The model has learned to respond more positively to prompts, and this is apparent in the results. Notice how it responded to the prompt “This movie was terrible”. It immediately denied that by saying “Really? I loved it”. I love this!

Concluding Remarks

In this post, I showed the quickest way to tune a LLM with RLHF on a single GPU, using trlX, OPT, and LoRA. If you’re new to RLHF, this is a great place to start.

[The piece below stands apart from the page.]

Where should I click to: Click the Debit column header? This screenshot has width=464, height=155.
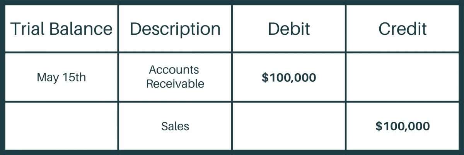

One of the possible next steps is to repeat this process using Alpaca-7B, an instruct-tuned LLM, with prompts like “give a negative review about the movie.” I actually tried this, but it didn’t fit in a 40GB VRAM. If you have any success with this, please share how you did it! Another exciting next step would be to go to a more realistic setting. Anthropic released a feedback dataset to align LLM to human values. With this dataset, you can technically create a ChatGPT-like model. However, it could be too expensive for individuals.